2.3.3 Method 3: Minimizing hardware resource overheads
The short reads are composed of a string of nucleotides from the DNA alphabet ∑= {A, C, G, T}. Since the reads are processed in an FPGA platform, the symbols have to be encoded in to a unique binary representation. We need 2 bits (log2|∑| bits) to encode each symbol. Hence encoding a read sequence of length m results in a 2m-bit word. Encoding the reads into a binary representation introduces overhead to accommodate not only the encoded reads but also the Hamming masks as their lengths also double (i.e. 2m). The issue introduced by encoding the read can be even worse when we apply certain operations on these Hamming masks. For example, the number of LUTs required for performing the amending process on the Hamming masks will be doubled, mainly due to encoding the read. To reduce the complexity of the subsequent operations on the Hamming masks and save about half of the required amount of FPGA resources, we propose a new solution. We observe that comparing a pair of DNA nucleotides is similar to comparing their binary representations (e.g., comparing A to T is similar to comparing ‘00’ to ‘11’). Hence, comparing each two bits from the binary representation of the read with their corresponding bits of the reference segment generates a single bit that represents one of two meanings; either match or mismatch between two bases. This is performed by encoding each two bits of the result of the pairwise comparison (i.e. bitwise XOR) into a single bit of ‘0’ or ‘1’ using OR operations in a parallel fashion, as explained in Figure 3. This makes the length of each Hamming mask equivalent to the length of the original read, without affecting the meaning of each bit of the mask. The modified Hamming masks are then merged together in 2E bitwise AND operations. Finally, we count the number of ones (i.e. edits) in the final bit-vector mask; if the count is less than the edit distance threshold, the filter accepts the mapping.
2.4 Novelty
GateKeeper is the only read mapping filter that takes advantage of the parallelism offered by FPGA architectures in order to expedite the alignment filtering process. GateKeeper supports both Hamming distance and edit distance in a fast and efficient way. Each GateKeeper processing core performs all operations defined in the GateKeeper algorithm (Supplementary Material, Section 1.3, Algorithm 1). Table 1 summarizes the relative benefits gained by each of the aforementioned optimization methods over the best previous filter, SHD (E is the user-defined edit distance threshold and m is the read length).
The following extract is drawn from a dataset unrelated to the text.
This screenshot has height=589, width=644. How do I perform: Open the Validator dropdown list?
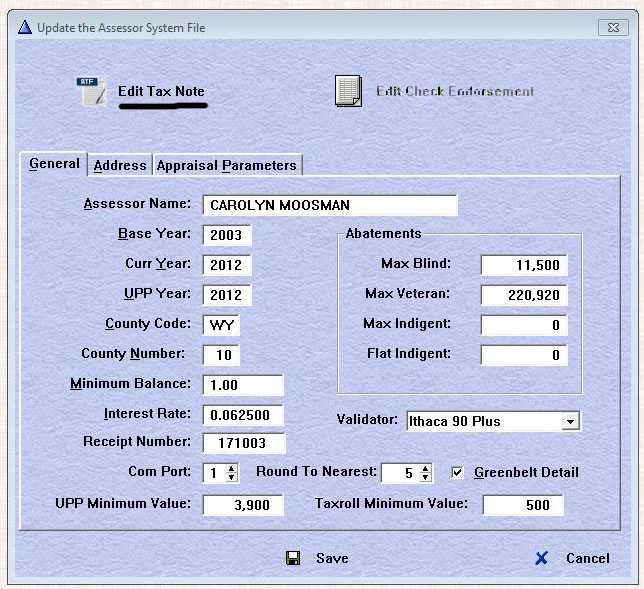click(x=570, y=422)
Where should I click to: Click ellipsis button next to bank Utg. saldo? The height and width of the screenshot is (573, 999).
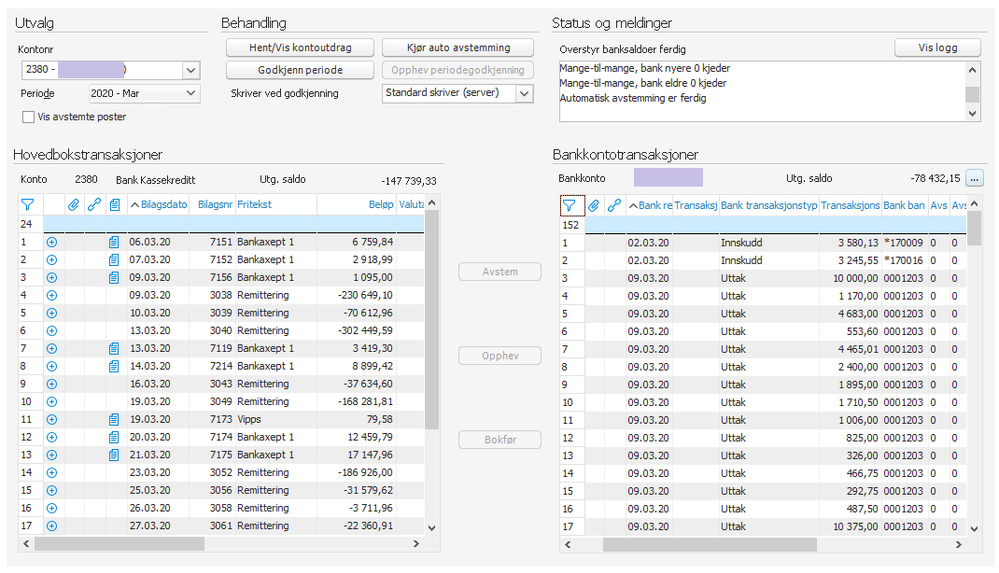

When a read matches the reference exactly, or with few substitutions, GateKeeper requires only 2m bitwise XOR operations, providing substantial speedup compared to SHD, which performs a much greater number of operations. However, this is not the only benefit we gain from our first proposed method (i.e. Fast Approximate String Matching). As this method provides an accurate examination for alignments with only substitutions (i.e. no deletions or insertions), we can directly skip calculating their optimal alignment using the computationally expensive alignment algorithms (i.e. verification step). For more general cases such as deletions and insertions, GateKeeper still requires far fewer operations (as shown in Table 1) than the original SHD filter, due to the optimization methods outlined above. Our improvements over SHD help drastically reduce the execution time of the filtering process. The rejected alignments by our GateKeeper filter are not further examined by a verification step. Thus, GateKeeper leads to the acceleration of the entire read mapping process, as our evaluation quantitatively shows (Section 3).
Table 1.
# of operations for SHD: | ||
---|---|---|
− m(2E+1) bitwise XORb. | − 4m(2E+1) bitwise OR.a | |
− 2E shift. | − 4(2E+1) packed shuffle.a | |
− 3(2E+1) shift.a | ||
# of operations for GateKeeper: | ||
For Substitution Detection | For Indel Detection | |
− 2m bitwise XOR. | − 2m(2E+1) bitwise XOR. | |
− 2E shift. | ||
− m(2E+1) bitwise OR. | ||
− (2E+1) look-up table.a |
This operation is required for the amending process.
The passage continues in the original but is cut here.